Deep learning based time-series models seem to be capable of learning uncertainty of variables through time(37) unlike conventional single-time-point models as evident by the poor predictive power of the random forest model. Regardless of clinical imaging modality, the sparsity of diagnostic codes is a consistent feature of healthcare datasets not often seen in other time-series prediction tasks. Consequently, both zero imputation and LOCF can and does introduce extensive errors in our time-series data.

The inherent sparsity of diagnostic codes present a unique challenge in healthcare datasets, setting them apart from other time series prediction tasks. One key reason is the temporal limitation of diagnostic codes; they are typically entered at a single point in time, with little or no follow-up information on whether conditions have been resolved or if they continue to impact the patient. This lack of temporal information puts the reliability of diagnostic codes in question when they are used for time series analysis.

Moreover, the very nature of healthcare practice adds another layer of complexity.

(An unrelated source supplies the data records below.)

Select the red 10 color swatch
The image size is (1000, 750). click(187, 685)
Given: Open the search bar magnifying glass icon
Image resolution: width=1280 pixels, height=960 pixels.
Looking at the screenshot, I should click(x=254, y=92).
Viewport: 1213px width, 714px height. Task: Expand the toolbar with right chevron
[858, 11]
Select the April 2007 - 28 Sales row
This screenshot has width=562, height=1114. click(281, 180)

Diagnosis codes are often generated only when there is a patient encounter dedicated for a particular set of symptoms. For instance, a cardiologist might only record codes relevant to heart issues, even if the patient may have multiple co-morbidities. This means that the absence of a diagnostic code does not necessarily indicate the absence of disease. Additionally, our healthcare institution is a quaternary care center, dealing primarily with severe illnesses. On one hand, this means we have a unique population of serious illness. Conversely, many patients do not have established history of primary care here, thereby reducing available time series data.

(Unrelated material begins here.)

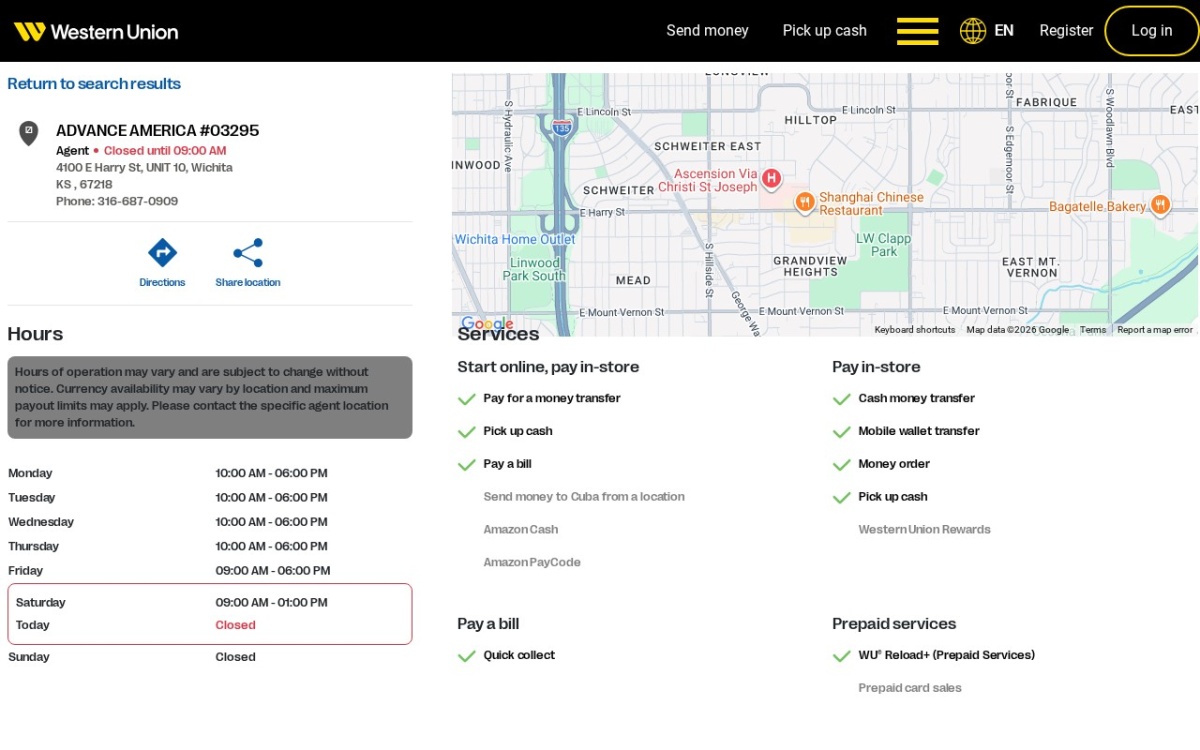Click the Bagatelle Bakery map marker
The height and width of the screenshot is (750, 1200).
click(x=1160, y=206)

Incorporating EHR free-text can be one way to accommodate the complexity of healthcare. Generation of diagnosis code for billing purposes lends itself to minimizing clinical nuance, often poorly reflecting the true disease state. Codes also introduce a lot of variability in documentation practice between different institutions, such as different time lag which may impact decision support timeliness in an ambulatory setting. Therefore, methods to augment codes through free text will be necessary to mitigate such variability.

Limitations

This study contains several limitations. First, our models were trained only on a cohort of patients with cardiomyopathies. Although clinical imaging is strongly recommended for patients with suspected cardiomyopathies, they represent only a small portion of the possible cardiac disease spectrum. This subset of diseases also tends to have long diagnostic pathways, which may influence the accuracy of our model. Further studies inclusive of additional cardiac diseases is warranted. Second, this cohort also represents only positively identified patients. This introduces a selection bias caused by the fact that our cohort was built on patients with CMR and a positive diagnosis of several diseases. However, there is a need to include patients who are suspected of disease but have negative findings. Finally, not all disease labels here have equally certain disease states. AMYL and HCM disease labels were positively labeled only after tertiary testing such as myocardial biopsy. However, the DCM disease label cannot be as precisely found as there are no strict guidelines regarding disease diagnosis.

Conclusion

The evolving landscape of clinical diagnostics has brought with it an exponential increase in available data. Extracting actionable insights remains challenging, and the necessary tools still immature. This study set out to leverage methodologies for time-series analysis to improve clinical inference. We demonstrated that deep learning time-series models have the potential to greatly reduce the need to rely on often imprecise orders or manual review of patient history for interpreting clinical imaging studies by providing the most likely diseases prior to the imaging study. However, such an approach is still limited by the realities of medical practice where evidence of disease is highly variable due to the acuity of disease and the fragmented nature of medical data. Methods to incorporate free text and improve access to patient data would be beneficial towards better AI decision support models for image interpretation.